Check every line below for the word "link" and give only the number of lines where it appears.

§ EXERCISE DATA
□ □ □ □ □ □ □

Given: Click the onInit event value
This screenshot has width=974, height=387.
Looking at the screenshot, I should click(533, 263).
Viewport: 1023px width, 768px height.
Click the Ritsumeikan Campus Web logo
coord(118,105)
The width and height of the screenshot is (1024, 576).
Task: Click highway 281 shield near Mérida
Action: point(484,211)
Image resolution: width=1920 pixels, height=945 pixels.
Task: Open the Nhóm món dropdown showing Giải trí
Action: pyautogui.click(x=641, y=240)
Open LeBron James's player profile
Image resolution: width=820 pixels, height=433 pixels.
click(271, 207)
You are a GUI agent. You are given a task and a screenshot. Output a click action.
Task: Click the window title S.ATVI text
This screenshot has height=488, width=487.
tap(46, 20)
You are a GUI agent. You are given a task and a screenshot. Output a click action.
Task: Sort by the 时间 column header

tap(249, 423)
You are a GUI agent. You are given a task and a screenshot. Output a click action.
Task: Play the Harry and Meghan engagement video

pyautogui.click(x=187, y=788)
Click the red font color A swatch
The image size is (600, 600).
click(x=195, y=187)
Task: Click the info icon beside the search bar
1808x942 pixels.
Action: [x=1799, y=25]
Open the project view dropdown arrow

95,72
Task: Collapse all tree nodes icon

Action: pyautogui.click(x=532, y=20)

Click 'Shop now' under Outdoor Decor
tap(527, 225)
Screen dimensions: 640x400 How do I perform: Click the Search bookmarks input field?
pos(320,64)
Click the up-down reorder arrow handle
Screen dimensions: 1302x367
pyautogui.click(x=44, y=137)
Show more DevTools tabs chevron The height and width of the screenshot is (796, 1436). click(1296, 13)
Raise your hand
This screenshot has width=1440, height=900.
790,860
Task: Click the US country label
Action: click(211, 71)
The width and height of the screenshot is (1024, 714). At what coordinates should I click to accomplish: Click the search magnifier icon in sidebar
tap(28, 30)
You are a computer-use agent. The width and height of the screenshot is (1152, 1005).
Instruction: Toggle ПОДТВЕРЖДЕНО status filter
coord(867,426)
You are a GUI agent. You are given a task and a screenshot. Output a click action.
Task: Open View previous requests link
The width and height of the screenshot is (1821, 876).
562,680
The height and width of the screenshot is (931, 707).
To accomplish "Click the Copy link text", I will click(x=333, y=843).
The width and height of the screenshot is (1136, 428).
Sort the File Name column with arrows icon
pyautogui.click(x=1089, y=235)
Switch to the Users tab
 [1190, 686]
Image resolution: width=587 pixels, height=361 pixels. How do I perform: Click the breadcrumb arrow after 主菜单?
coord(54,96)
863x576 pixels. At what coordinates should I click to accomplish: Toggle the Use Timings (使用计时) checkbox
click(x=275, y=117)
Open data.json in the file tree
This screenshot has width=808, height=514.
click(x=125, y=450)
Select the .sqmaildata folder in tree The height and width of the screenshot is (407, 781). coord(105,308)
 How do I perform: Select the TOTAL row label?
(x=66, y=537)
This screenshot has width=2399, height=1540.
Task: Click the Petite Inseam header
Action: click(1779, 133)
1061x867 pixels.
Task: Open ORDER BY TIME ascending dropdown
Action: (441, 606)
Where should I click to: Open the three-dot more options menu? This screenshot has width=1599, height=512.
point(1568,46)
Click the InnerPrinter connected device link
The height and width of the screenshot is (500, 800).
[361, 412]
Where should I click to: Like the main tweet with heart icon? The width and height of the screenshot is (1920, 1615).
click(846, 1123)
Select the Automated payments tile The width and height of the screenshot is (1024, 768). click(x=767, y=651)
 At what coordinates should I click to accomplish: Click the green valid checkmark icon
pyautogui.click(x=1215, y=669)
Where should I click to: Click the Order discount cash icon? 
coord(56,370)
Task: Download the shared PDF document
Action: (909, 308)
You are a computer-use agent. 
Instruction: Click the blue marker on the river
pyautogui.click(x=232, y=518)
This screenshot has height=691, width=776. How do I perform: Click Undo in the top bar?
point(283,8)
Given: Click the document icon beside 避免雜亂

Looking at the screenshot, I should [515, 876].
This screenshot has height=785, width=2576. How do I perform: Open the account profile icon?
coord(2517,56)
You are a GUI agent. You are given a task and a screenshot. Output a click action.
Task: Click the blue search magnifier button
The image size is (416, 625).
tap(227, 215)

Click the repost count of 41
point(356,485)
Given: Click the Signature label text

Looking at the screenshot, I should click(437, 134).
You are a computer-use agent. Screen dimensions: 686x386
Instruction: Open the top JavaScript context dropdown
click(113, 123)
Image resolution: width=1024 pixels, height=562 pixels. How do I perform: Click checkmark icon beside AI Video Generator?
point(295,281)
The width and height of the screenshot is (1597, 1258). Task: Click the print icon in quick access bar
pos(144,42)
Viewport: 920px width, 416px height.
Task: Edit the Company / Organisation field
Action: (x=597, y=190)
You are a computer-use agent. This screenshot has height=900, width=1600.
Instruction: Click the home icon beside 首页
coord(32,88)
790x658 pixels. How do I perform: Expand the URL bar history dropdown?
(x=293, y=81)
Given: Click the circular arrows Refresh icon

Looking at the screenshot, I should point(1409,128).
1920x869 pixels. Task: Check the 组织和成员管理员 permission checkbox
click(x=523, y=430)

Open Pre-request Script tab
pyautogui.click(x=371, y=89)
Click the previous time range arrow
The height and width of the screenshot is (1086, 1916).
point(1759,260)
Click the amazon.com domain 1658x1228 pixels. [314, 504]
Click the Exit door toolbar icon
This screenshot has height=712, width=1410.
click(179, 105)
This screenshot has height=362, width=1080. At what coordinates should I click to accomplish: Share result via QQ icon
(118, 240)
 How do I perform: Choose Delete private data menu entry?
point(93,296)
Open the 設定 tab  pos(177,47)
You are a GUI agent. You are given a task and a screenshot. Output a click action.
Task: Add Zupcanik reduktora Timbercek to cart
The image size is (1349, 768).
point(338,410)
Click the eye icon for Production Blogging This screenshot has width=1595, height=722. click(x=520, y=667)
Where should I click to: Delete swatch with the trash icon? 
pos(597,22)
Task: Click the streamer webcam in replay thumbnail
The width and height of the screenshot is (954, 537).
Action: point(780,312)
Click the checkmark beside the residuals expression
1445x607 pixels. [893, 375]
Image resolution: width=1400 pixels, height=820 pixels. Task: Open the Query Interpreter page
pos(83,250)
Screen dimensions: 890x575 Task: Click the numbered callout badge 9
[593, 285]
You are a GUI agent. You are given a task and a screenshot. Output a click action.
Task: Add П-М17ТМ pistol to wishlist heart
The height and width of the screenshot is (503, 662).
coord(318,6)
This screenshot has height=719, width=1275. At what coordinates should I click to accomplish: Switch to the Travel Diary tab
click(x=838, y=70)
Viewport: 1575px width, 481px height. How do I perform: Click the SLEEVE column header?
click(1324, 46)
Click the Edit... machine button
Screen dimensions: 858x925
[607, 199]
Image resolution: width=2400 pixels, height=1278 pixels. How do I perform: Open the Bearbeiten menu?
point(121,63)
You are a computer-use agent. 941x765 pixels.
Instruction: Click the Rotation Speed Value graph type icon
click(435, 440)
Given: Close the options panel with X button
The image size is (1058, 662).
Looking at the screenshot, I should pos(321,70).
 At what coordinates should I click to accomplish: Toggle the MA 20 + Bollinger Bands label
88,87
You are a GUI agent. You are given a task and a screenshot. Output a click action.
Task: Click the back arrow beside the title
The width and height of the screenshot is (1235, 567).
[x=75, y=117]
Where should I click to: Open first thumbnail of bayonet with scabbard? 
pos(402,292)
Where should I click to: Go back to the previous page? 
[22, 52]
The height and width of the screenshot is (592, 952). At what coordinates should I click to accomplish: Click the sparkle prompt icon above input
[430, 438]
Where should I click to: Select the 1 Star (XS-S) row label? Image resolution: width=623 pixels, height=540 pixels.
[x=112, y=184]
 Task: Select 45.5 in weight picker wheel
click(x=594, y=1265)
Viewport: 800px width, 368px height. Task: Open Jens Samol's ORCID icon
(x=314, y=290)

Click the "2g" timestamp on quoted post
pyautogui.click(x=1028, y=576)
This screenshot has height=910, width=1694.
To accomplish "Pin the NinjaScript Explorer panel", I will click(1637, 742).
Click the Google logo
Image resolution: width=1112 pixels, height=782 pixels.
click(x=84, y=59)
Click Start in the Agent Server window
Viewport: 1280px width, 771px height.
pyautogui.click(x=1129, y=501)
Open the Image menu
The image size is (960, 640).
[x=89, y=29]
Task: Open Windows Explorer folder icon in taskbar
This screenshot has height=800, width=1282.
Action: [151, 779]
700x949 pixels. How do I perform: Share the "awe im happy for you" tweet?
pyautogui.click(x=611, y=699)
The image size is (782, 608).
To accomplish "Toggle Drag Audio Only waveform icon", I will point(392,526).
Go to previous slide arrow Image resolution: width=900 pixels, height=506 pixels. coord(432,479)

□ □ □ □ □ □ □

§ PROBLEM SOLUTION
3